# Your goal
Every entry must be transcribed exactly. Pictures are not part of the copy.
::::::::
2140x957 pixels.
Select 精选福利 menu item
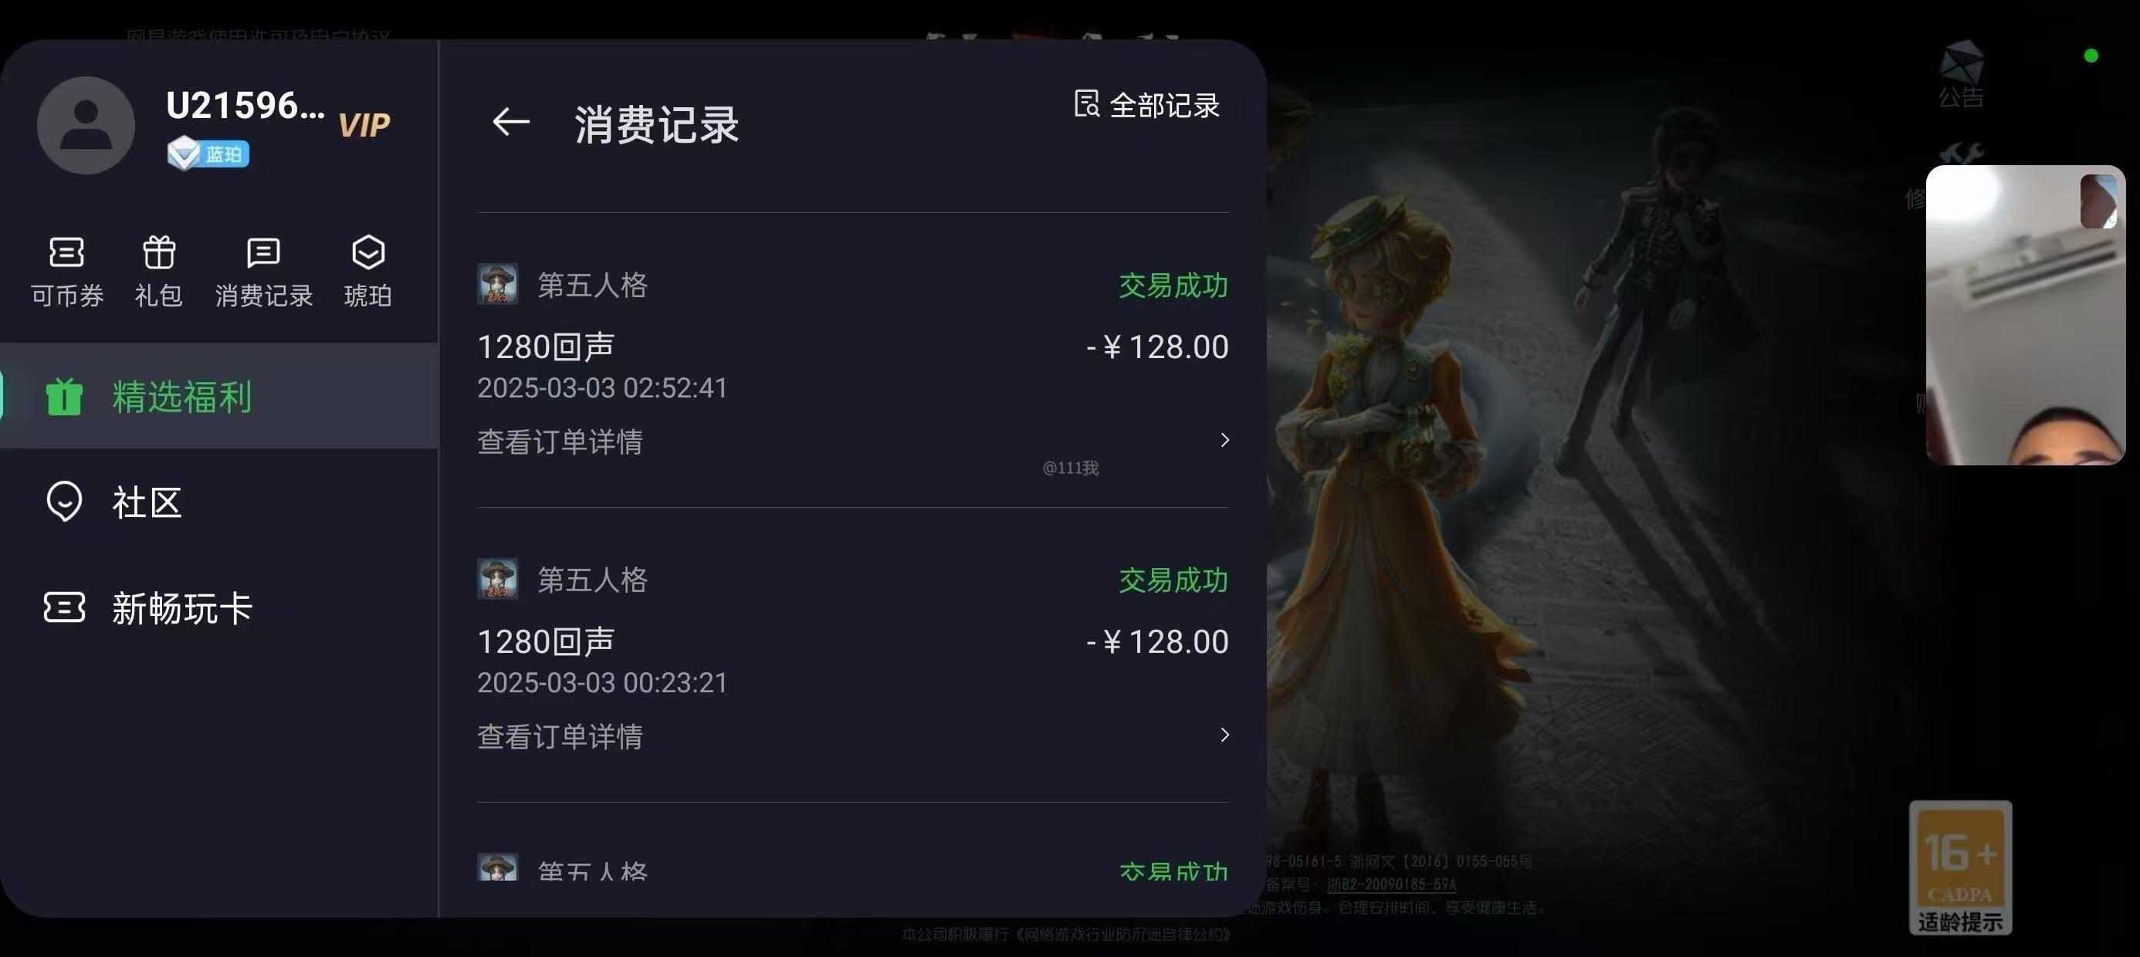tap(219, 396)
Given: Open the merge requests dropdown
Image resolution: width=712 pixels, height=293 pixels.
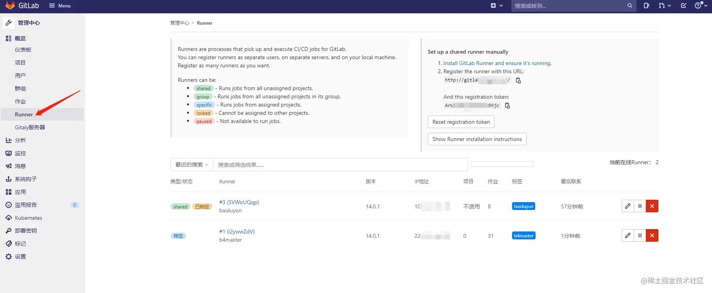Looking at the screenshot, I should (x=665, y=5).
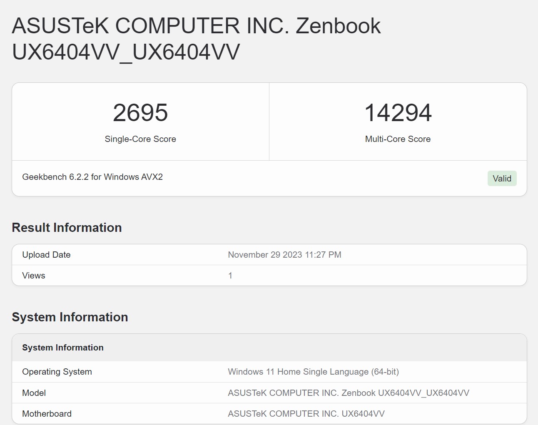The height and width of the screenshot is (425, 538).
Task: Click the November 29 2023 upload timestamp
Action: (284, 255)
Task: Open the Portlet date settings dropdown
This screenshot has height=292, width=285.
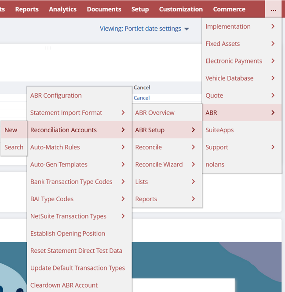Action: click(144, 29)
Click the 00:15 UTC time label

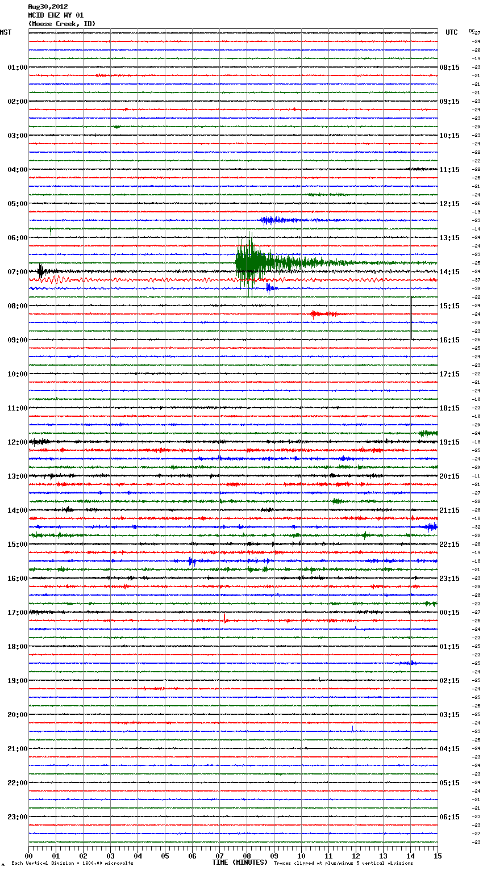tap(449, 613)
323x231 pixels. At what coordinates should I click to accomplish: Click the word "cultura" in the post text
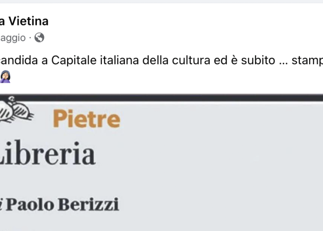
::::::::
# Result of this exercise
2140x957 pixels.
Select 精选福利 menu item
tap(219, 396)
Given: Open the merge requests dropdown
Image resolution: width=712 pixels, height=293 pixels.
Looking at the screenshot, I should (x=665, y=5).
The height and width of the screenshot is (425, 538).
Task: Click the November 29 2023 upload timestamp
Action: (284, 255)
Task: Open the Portlet date settings dropdown
This screenshot has height=292, width=285.
Action: click(144, 29)
Click the 00:15 UTC time label

tap(449, 613)
323x231 pixels. At what coordinates should I click to accomplish: Click the word "cultura" in the post text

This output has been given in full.